Não se está dizendo que se deve utilizar as normas da transação federal de modo a submeter os estados, Distrito Federal e municípios mas seria proveitoso estabelecer um consenso para se chegar a um método único, de caráter nacional, para a resolução de litígios envolvendo a tributação do consumo, sem prejuízo da autonomia da União, dos estados, do Distrito Federal e dos municípios na regulamentação dos métodos alternativos sobre os tributos remanescentes de suas competências, como é o caso do IPTU, por exemplo.
O ponto de atenção que se deve ter é a necessidade de se pensar a simplificação do direito material também para o direito processual, pois as competências tributárias, que foram concedidas pela Constituição Federal, serão imbricadas, e apesar de todos os esforços existentes no âmbito material, o processo tributário se pauta nos princípios do acesso à justiça, da razoável duração do processo e da ausência de decisões conflitantes.
Tais princípios poderão ser mitigados com a manutenção das competências processuais atualmente positivadas. Mas não é só. É preciso pensar sobre as formas como as decisões proferidas serão válidas, eficazes e executáveis, tanto para os contribuintes quanto para a própria Administração Pública.
O sistema de precedentes estabelecido pelo Código de Processo Civil de 2015 encontrará nos próximos anos o seu maior desafio: manter a linearidade das decisões em competências compartilhadas.
De se destacar, ainda, que o próprio PLP 68 demonstra a preocupação com a manutenção da segurança jurídica, não por outro motivo indica a Criação de Comitê de Harmonização das Administrações Tributárias (artigo 318, inciso I) formado por representantes da Receita Federal e do Comitê Gestor, conferindo-lhe competência para uniformizar a regulamentação e a interpretação da legislação e prevenir litígios relativos às normas comuns aplicáveis ao IBS e à CBS, sendo certo que as resoluções aprovadas configurarão norma tributária complementar, nos termos do artigo 100 do CTN, se mantida a redação do parágrafo único do artigo 320.

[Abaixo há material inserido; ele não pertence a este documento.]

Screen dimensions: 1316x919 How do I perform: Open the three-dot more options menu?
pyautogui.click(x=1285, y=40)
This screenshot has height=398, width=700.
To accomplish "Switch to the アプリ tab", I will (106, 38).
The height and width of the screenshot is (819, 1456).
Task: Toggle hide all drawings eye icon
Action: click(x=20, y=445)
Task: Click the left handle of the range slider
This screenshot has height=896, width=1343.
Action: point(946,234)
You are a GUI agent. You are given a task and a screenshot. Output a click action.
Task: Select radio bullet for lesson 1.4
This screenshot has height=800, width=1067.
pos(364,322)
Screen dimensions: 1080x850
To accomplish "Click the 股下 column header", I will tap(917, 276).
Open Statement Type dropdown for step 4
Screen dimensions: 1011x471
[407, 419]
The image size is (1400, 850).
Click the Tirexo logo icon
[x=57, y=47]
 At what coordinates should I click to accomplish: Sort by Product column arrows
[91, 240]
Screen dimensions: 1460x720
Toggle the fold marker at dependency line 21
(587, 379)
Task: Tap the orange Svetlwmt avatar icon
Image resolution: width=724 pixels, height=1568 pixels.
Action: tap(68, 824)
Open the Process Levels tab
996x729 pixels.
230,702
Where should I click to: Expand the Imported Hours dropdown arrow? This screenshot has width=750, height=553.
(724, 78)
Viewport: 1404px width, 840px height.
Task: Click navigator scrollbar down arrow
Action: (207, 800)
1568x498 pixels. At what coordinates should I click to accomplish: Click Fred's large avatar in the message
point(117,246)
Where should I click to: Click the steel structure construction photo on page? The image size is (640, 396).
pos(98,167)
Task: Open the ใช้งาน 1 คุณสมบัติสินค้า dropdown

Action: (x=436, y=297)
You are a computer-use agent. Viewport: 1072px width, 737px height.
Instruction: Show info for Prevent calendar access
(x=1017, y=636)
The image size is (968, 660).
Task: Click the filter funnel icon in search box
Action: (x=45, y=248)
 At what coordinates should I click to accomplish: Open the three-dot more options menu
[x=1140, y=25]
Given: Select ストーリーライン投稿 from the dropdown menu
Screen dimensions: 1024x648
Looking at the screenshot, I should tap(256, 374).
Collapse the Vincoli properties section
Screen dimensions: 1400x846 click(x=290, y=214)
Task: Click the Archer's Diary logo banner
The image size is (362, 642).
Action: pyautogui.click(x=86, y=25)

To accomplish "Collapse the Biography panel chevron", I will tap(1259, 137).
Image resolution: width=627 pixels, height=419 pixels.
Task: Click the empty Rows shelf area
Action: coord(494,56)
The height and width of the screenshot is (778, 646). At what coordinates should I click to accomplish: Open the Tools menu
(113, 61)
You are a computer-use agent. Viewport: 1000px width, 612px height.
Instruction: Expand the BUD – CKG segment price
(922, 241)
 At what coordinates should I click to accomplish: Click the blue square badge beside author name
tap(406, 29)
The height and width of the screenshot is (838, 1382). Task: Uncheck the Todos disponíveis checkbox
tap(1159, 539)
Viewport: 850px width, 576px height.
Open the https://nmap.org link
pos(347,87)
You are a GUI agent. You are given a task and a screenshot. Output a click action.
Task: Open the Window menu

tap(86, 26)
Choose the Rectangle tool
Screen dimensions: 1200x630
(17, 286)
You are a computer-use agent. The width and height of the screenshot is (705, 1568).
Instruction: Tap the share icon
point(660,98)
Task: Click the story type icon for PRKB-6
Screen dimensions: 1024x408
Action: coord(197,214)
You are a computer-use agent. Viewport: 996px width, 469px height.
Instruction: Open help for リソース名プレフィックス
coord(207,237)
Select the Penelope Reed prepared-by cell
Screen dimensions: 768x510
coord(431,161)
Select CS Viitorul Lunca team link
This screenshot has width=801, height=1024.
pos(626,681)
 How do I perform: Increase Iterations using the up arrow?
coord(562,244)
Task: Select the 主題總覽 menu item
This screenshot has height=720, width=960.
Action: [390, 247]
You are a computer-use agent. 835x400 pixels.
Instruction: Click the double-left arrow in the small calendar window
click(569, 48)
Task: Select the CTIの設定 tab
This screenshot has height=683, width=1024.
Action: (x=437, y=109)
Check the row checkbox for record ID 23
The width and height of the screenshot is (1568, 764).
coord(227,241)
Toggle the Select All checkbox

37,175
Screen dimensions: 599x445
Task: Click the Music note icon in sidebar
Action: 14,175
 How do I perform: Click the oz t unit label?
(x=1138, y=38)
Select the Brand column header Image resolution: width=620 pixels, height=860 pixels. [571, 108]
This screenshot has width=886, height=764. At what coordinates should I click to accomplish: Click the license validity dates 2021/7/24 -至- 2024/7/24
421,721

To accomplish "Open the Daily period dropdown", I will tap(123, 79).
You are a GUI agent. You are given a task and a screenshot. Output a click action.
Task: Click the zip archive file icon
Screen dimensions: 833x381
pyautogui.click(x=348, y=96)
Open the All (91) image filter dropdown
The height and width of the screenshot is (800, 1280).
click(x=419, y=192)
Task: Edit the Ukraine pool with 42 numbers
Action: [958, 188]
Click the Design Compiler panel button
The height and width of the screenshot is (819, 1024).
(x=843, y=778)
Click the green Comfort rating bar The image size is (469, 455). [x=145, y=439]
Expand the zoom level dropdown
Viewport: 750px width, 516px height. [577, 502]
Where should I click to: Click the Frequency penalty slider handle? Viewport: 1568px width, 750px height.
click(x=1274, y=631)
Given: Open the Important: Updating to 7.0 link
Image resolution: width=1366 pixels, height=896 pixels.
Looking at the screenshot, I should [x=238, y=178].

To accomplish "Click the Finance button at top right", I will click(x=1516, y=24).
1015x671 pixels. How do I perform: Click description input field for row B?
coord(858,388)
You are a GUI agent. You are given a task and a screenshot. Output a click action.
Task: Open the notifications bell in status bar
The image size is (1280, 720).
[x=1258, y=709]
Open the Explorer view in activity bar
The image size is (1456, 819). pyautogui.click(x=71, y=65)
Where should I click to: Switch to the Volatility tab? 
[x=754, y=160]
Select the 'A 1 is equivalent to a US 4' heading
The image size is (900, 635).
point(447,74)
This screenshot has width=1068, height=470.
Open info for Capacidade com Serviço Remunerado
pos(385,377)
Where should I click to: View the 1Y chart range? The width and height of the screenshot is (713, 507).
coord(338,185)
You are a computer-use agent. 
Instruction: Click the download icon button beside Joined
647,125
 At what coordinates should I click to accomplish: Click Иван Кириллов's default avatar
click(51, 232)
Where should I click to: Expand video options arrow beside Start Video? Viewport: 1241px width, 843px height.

Todavia, a reforma tributária da forma como posta possui verdadeiro potencial de aumento do contencioso judicial, principalmente em um ambiente federativo que impulsionará a pulverização da discussão quanto à materialidade dos tributos, possibilitando que a mesma discussão se dê tanto na esfera estadual, quanto na federal (do Poder Judiciário).
Não se desconhece que os artigos 325 e 326 admitem a celebração de convênio para a delegação recíproca da atividade de fiscalização em pequeno valor, e para julgamento de contencioso administrativo, mas mais do que julgar é preciso unir esforços para evitar o contencioso, inclusive, o administrativo.
Para tanto, imperioso que a legislação nacional volte seus olhos para a criação de regras uniformes no que tange às concessões mútuas para a publicação dos editais de transação tributária, principalmente quando há realidades muito díspares no país e um dos objetivos fundamentais da República é a redução de desigualdades sociais e regionais.
É preciso ter em mente que a simplificação do direito material e processual (inclusive dos meios alternativos de solução de controvérsia) pode significar importante elemento de incentivo ao compliance tributário, diminuindo o tax gap[1] brasileiro e possibilitando o fortalecimento das políticas fiscais no país.
[1] A ideia de tax gap corresponde a diferença entre a arrecadação esperada e a efetivamente auferida pela administração tributária.